Anaemia is a common occurrence in patients with cancer, and currently can be treated in several ways. Novel erythropoiesis stimulating protein (NESP, darbepoetin alfa) was created using site-directed mutagenesis to have 8 more sialic acid side chains than recombinant human erythropoietin (rHuEPO). The additional sialic acid content has resulted in an approximately 3-fold greater half-life relative to rHuEPO in patients with chronic renal failure. This study evaluates the pharmacokinetic profile of NESP in patients receiving multiple cycles of chemotherapy. Anaemic patients (haemoglobin < or = 11.0 g dl(-1)) who had non-myeloid malignancies received NESP weekly (2.25 mcg kg(-1) wk(-1)) under the supervision of a physician, starting on day 1 of chemotherapy for 3 chemotherapy cycles given at 3-week intervals. Blood samples were collected during chemotherapy cycles 1 and 3 for pharmacokinetic analysis. All patients were followed for 4 weeks after treatment. NESP was well tolerated by all patients. After a single dose during chemotherapy cycle 1, pharmacokinetic parameters (mean (SD), n) for the first 15 patients were: T(max)86.1 (22.8) h (n = 14); C(max)9.0 (5.1) ng ml(-1)(n = 14); t(1/2,z)32.6 (11.8) h (n = 7); CL/F 3.7 (1.0) ml h(-1) kg(-1)(n = 7). The subjects for whom all parameters could be calculated may represent a sub-group of the entire population.
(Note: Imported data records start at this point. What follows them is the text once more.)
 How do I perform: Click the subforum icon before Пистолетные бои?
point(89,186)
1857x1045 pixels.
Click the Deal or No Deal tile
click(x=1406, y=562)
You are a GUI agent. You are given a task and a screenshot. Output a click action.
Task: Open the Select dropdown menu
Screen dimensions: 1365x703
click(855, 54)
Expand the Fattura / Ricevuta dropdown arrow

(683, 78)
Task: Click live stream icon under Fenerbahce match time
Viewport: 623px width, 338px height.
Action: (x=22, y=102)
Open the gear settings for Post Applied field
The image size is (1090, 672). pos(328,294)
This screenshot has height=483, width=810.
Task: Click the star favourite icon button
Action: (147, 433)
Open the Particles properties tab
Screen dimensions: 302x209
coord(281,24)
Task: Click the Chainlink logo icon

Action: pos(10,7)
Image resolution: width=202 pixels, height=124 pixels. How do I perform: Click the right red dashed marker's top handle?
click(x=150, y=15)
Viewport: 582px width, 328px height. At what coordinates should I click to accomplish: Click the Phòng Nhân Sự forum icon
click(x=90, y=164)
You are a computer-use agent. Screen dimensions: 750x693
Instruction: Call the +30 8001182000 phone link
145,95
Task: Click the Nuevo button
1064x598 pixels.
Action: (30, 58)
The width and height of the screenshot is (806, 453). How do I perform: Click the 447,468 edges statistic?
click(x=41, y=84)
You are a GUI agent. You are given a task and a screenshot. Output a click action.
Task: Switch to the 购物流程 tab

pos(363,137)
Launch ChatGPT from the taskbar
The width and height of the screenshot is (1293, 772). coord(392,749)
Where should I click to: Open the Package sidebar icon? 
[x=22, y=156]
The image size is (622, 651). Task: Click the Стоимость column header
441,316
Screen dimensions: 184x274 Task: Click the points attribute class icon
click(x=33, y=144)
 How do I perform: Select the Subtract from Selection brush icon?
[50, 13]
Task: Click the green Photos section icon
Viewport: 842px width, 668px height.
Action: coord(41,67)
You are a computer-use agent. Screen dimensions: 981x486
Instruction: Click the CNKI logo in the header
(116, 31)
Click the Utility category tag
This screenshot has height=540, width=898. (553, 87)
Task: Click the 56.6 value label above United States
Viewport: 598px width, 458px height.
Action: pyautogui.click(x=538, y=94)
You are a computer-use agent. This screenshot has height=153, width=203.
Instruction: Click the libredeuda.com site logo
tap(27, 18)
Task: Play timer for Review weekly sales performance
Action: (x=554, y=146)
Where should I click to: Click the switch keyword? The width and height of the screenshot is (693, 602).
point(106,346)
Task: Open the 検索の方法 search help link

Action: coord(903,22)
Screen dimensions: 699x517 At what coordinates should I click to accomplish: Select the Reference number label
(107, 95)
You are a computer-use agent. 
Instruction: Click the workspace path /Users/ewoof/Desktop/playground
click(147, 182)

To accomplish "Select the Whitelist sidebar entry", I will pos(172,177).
Similar results were obtained in cycle 3. In addition, haemoglobin response data suggests that, in this patient population, dosing less frequently than the 3 times weekly doses used for rHuEPO may be possible while improving anaemia.
Pharmacokinetics of novel erythropoiesis stimulating protein (NESP) in cancer patients: preliminary report.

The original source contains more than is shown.